-- start --
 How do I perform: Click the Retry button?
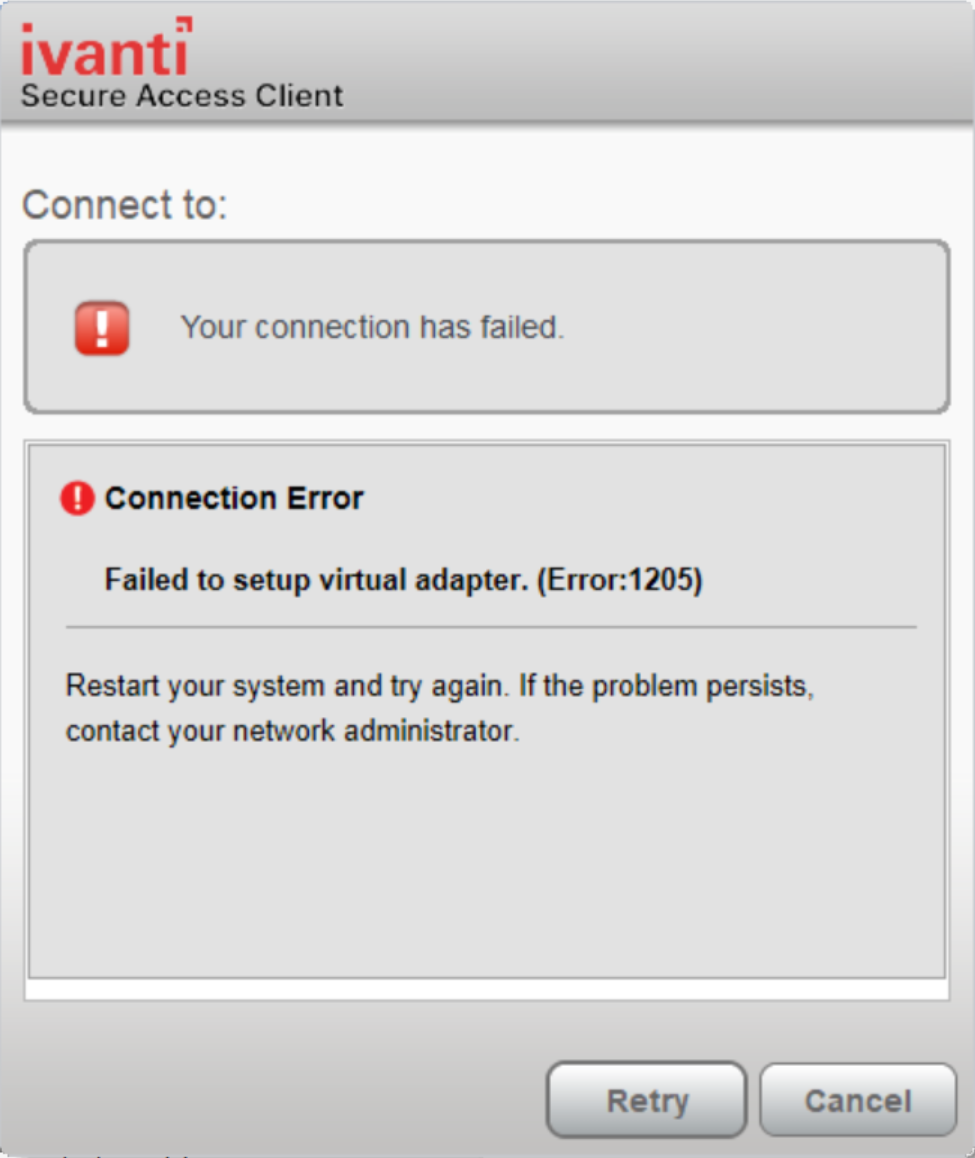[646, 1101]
-- end --
-- start --
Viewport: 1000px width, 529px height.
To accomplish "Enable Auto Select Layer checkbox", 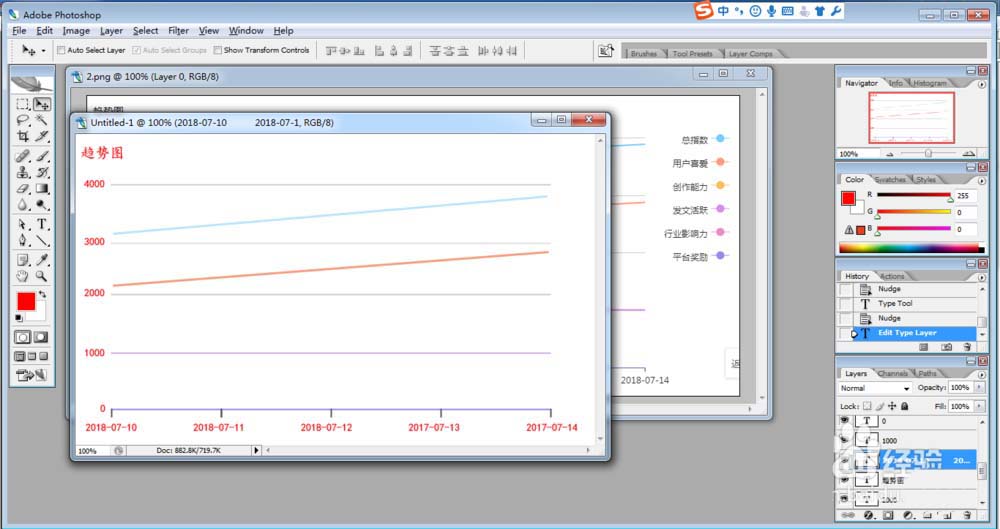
-- end --
-- start --
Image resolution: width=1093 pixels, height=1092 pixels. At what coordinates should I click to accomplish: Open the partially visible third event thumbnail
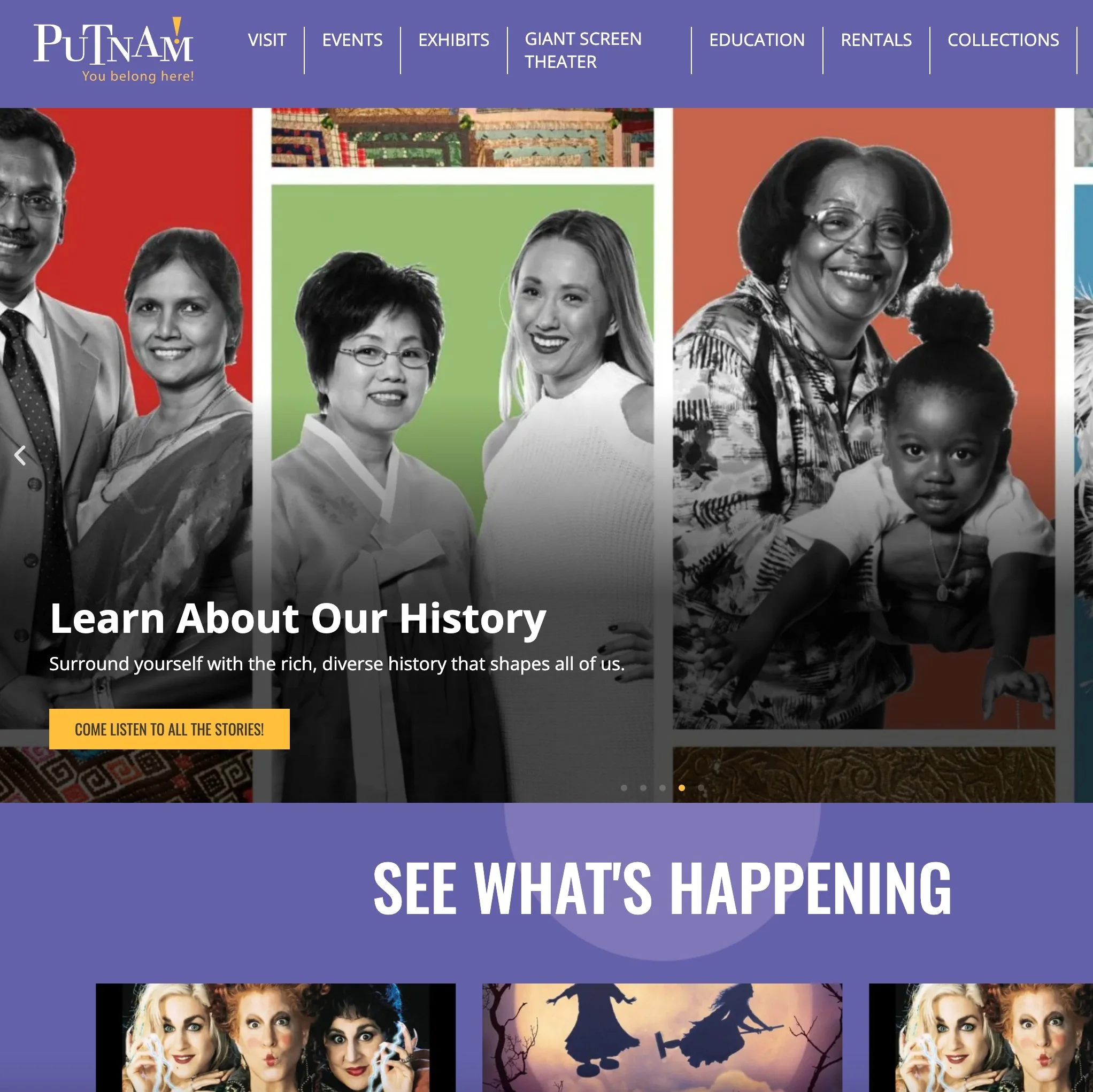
-- end --
### Stated goal
Copy out word for word everything from the line containing "Viewport: 1000px width, 529px height." down to the line containing "Auto Select Layer", omitting the pictures.

### Output
Viewport: 1000px width, 529px height.
To accomplish "Enable Auto Select Layer checkbox", 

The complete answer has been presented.